## [Work request A]
Duplicate the stretch of the Somerset House passage from "3. It has held" through "by Joshua Reynolds.".
## [Work request B]
Summarize the Somerset House passage in two sentences.
## [Work request C]
Write the next part of the Somerset House passage, picking up after its final sentence.

3. It has held exhibitions for 200 years
The first institution to move into the new Somerset House in 1779 was the Royal Academy of Arts, they were quickly followed by the Royal Society and the Royal Society of Antiquaries. Until they moved to new premises in 1837, the RA held their annual exhibition in the Great Room, including works by the most famous artists of the day and presided over by Joshua Reynolds.
4. Somerset House brought the Courtauld together
In 1989 the Courtauld Gallery and Courtauld Institute moved into the North Wing of Somerset House. Prior to this expansion had left them been spread across several building at Portman Square with some of the collection on display at the Warburg, things were so cramped a temporary hut was built in a garden for students. This was a huge move for the Courtauld, opening up the collection to a much wider public and bringing together the teaching, research, collection and gallery into one space.
5. Courtauld Connects will transform the gallery spaces
The current refurbishment project, Courtauld Connects, will bring a new chapter to the long history of this important site. Honouring the past, the great room that once housed the RA exhibitions will be reopened into one large display space, but looking to the future the project will also increase accessibility, create a new learning centre, and provide state of the art studios for conservation. Find out more on the project website: Courtauld Connects
Over the next few weeks we’ll be sharing some of the fantastic research and expertise at the heart of the National Partners Programme with short articles introducing fun facts about key elements of the history we share with our partners – this week we take a look at rayon.

(Dataset entries)
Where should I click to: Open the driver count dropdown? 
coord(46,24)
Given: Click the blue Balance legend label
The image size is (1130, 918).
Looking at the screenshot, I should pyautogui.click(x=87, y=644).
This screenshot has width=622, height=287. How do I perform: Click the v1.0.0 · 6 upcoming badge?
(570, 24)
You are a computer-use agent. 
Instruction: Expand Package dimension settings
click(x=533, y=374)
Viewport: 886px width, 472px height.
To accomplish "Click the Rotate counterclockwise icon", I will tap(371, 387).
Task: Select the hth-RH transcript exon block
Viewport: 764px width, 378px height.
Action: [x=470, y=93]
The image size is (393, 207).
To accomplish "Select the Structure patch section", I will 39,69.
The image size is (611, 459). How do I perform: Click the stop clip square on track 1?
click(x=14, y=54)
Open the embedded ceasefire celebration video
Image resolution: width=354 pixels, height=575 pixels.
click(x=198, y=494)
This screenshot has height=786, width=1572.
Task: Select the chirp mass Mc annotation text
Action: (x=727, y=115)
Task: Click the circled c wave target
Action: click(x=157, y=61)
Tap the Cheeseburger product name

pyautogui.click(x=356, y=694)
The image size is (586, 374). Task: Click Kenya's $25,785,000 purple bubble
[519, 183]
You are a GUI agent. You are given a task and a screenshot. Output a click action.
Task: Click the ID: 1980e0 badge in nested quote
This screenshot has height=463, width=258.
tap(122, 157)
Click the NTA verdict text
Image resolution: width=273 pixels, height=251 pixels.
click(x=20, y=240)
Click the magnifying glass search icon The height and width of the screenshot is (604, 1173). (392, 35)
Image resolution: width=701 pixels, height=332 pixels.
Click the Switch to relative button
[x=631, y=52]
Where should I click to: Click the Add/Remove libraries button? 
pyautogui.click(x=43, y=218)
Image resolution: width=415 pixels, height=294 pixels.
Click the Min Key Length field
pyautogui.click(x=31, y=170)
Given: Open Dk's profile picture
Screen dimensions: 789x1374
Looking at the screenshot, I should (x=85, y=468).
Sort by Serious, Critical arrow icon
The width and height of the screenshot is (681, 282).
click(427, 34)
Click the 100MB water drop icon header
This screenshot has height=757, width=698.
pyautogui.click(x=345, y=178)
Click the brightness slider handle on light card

## [Expected output A]
3. It has held exhibitions for 200 years
The first institution to move into the new Somerset House in 1779 was the Royal Academy of Arts, they were quickly followed by the Royal Society and the Royal Society of Antiquaries. Until they moved to new premises in 1837, the RA held their annual exhibition in the Great Room, including works by the most famous artists of the day and presided over by Joshua Reynolds.

## [Expected output B]
The Royal Academy of Arts was the first institution to move into Somerset House in 1779, and it held its annual exhibition in the Great Room until it moved to new premises in 1837. In 1989 the Courtauld Gallery and Courtauld Institute moved into the North Wing, bringing teaching, research, collection and gallery into one space, and the current Courtauld Connects project will reopen the great room as one large display space while increasing accessibility and adding a learning centre and conservation studios.

## [Expected output C]
During the 1920s and 1930s, rayon was a wonder product that allowed Samuel Courtauld, chairman of Courtaulds Ltd, to amass the fortune he would later spend on the Courtauld art collection. The story of Rayon production is also a key part of the history of many communities across the UK and throughout of the programme we have been working with volunteers to capture the memories of those who made rayon and other cellulose fibres for Courtaulds Ltd.
1. It’s made of wood!
Although lots of chemicals are used to make rayon it isn’t a synthetic fibre because the core ingredient is natural cellulose which comes from wood pulp. Cellulose is harvested from the wood before being chemically converted and processed into a viscose liquid (which is why rayon is also called viscose), and spun into different solid fibres.
2. It used to be explosive!
In 1832 Henri Braconnot first discovered a process to break down cellulose using nitric acid but this created an unstable explosive chemical. The viscose process used to make rayon was refined by English chemist Charles Edward Cross in 1894 and Courtaulds Ltd bought the patents and licenses to this process for £25,000 in 1904.
3. It is the sister of cellophane!
Clear plastic wrapping and colourful textile rayon might not seem to have much in common but they both start life as viscose produced from wood pulp. So, it is unsurprising that Courtaulds Ltd also had a stake in British Cellophane Ltd which had plants at Bridgwater and Barrow-in-Furness.
4. It contributed to the war effort!
Viscose fibres are very versatile and can be made into a wide range of very useful products. In WW1 Courtaulds ‘artificial silk’ rayon was used in the production of parachutes and their research lab was involved in developing new fabrics that were better than the German ones. By WW2 industrial strength high-tenacity rayon was being used in the production of tyres and strong utility fabric was being used for everything from clothing to wrapping for heavy gun charges.
5. It hails from Coventry!
Courtaulds Ltd opened the first purpose built rayon factory in Coventry in 1905 soon after they had purchased the patents to the viscose process. This was the first of many factories in the UK and abroad, and viscose fibres continued to be the primary product of the company until the mid-20th Century.